Most women (whether they’re mothers or not) have experienced the stigma that still surrounds many female health issues. And then, on top of that, “there’s this strange cultural phenomenon where I think we don’t want to rain on pregnant people’s parade,” Haim says. In creating Bodily (where postpartum care kits become downright Instagrammable), she “wanted to take that concern and that hesitation off the table,” she continues. “So we made this box of things that are all of the things that no one wants to tell you that you need, but are exactly the things that you actually need. We made it beautiful. We took the ickiness out of some of these products that otherwise feel icky. Somebody just wrote to us yesterday and said that the box feels like a hug for new moms.”
Of course, when she created Bodily, Haim did far more than just put stuff in a pretty box; she also worked to reinvent the products that existed for women but that didn’t serve their needs in any meaningful way.

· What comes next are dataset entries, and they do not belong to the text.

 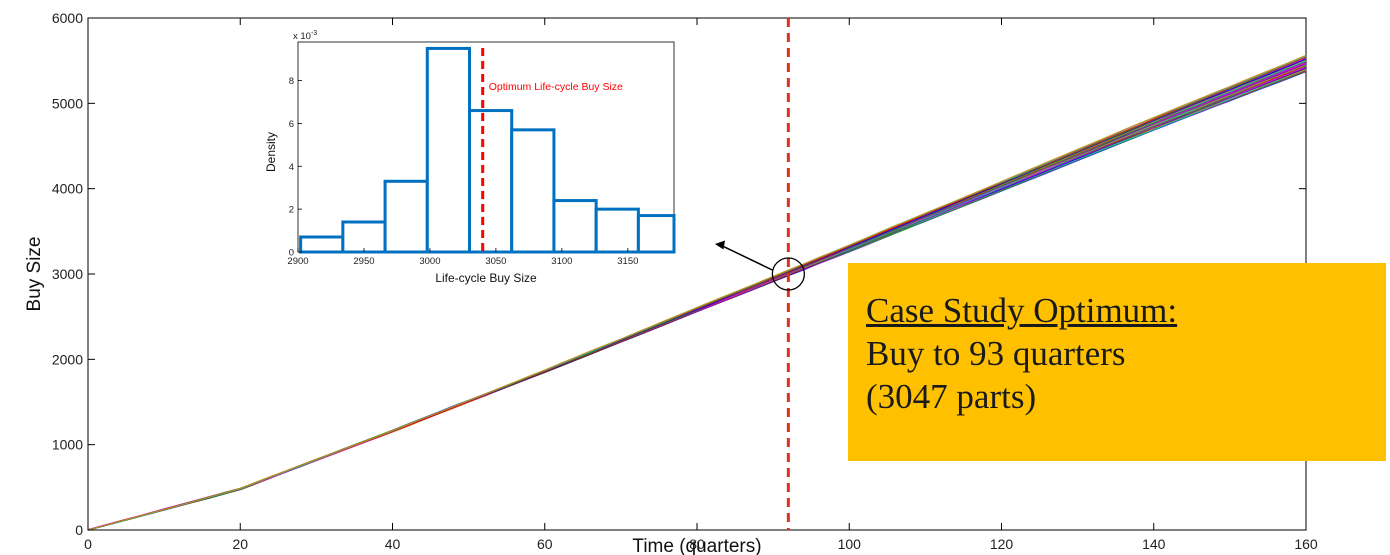 What do you see at coordinates (68, 445) in the screenshot?
I see `y-tick-label: 1000` at bounding box center [68, 445].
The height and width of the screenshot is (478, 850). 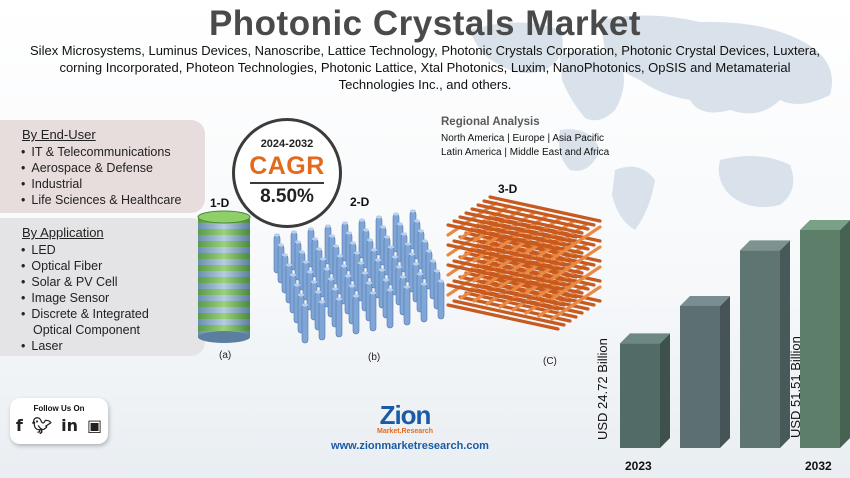 I want to click on website-link: www.zionmarketresearch.com, so click(x=410, y=446).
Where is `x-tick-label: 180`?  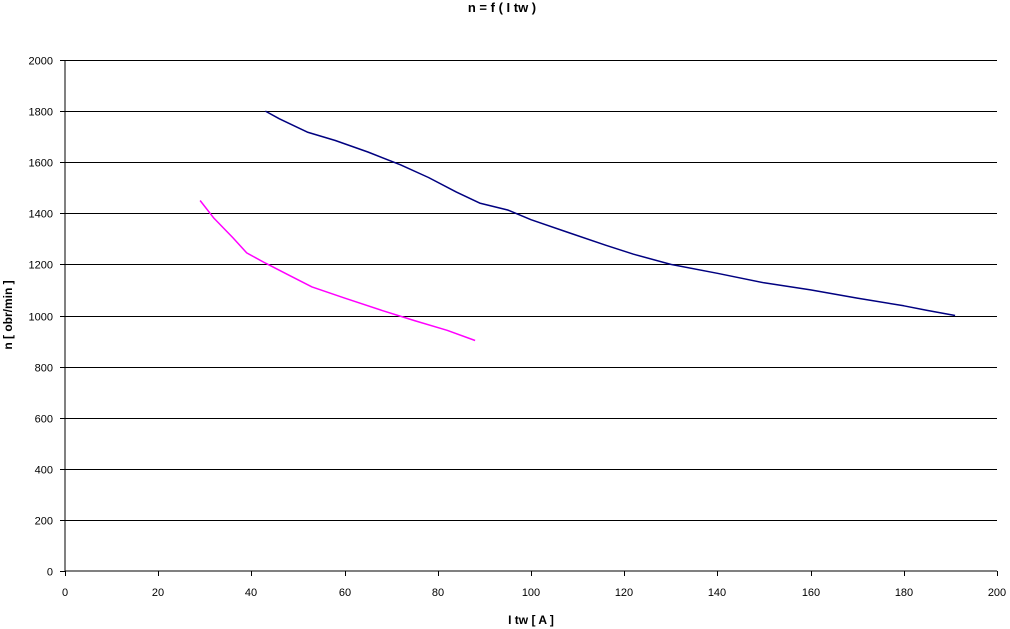
x-tick-label: 180 is located at coordinates (904, 593).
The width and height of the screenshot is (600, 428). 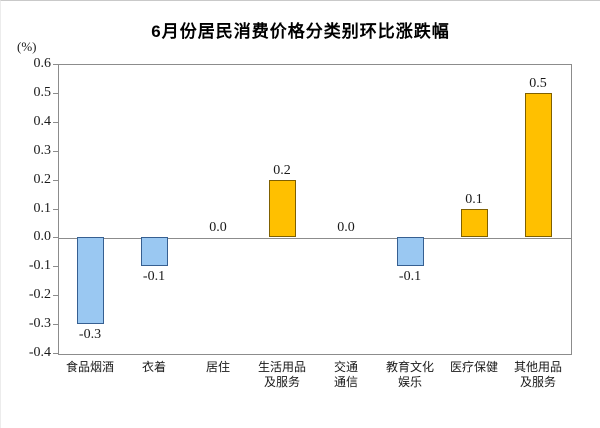 What do you see at coordinates (315, 239) in the screenshot?
I see `zero-baseline` at bounding box center [315, 239].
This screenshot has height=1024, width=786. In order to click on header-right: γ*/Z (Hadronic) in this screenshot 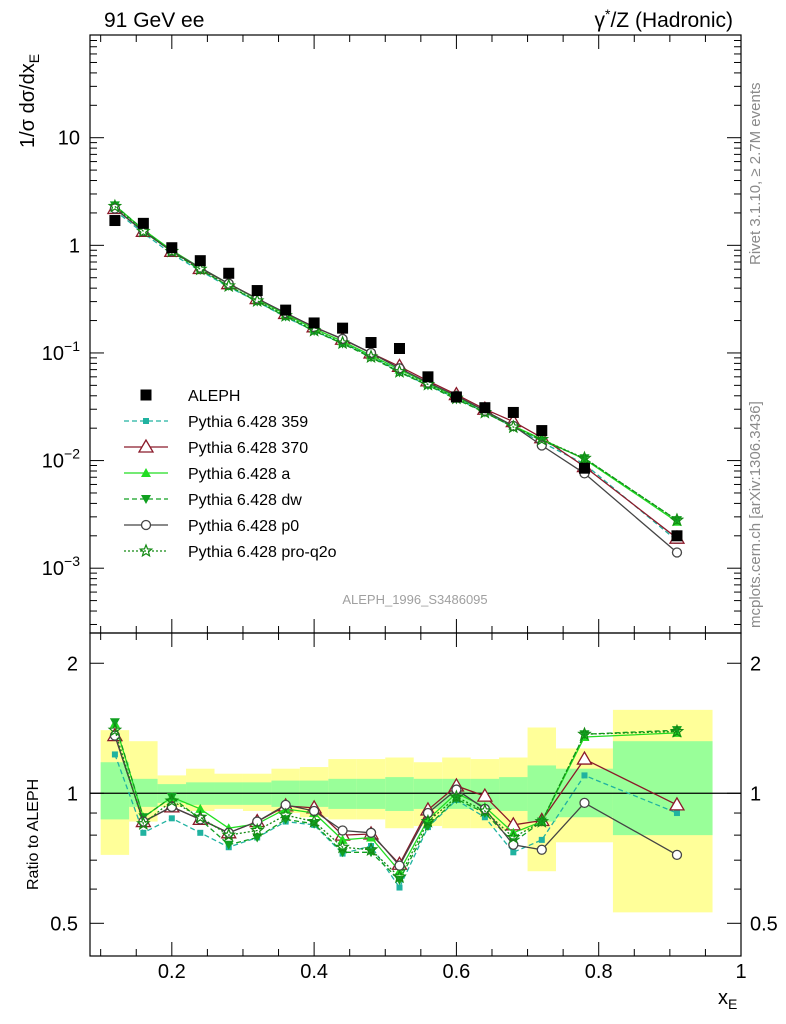, I will do `click(664, 19)`.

For starters, Bodily’s Nip Protect recreates the typical nipple balm, but without lanolin (a sheep-derived ingredient not suitable for vegans). The brand also reworked mesh underwear—“the ones that the hospital gives you, they don’t look like underwear,” Haim says. Bodily’s version, meanwhile, “just looks like underwear, but they’re the same kind of stretchy comfort that you get from the hospital mesh underwear.” And then there is Bodily’s nursing bra, which was created in partnership with lactation specialists. That means it is “literally designed so that the placement of the seams is optimized for breast health,” Haim says. “There are a lot of things that you can do in wearing your bras and in breastfeeding that can increase your risk of some serious breastfeeding ailments, so we optimize the construction of the bra to minimize that risk—and then we worked with fashion designers to make it beautiful.”
Because all of motherhood—even the tough parts, even the hushed experiences—is beautiful, and should be celebrated.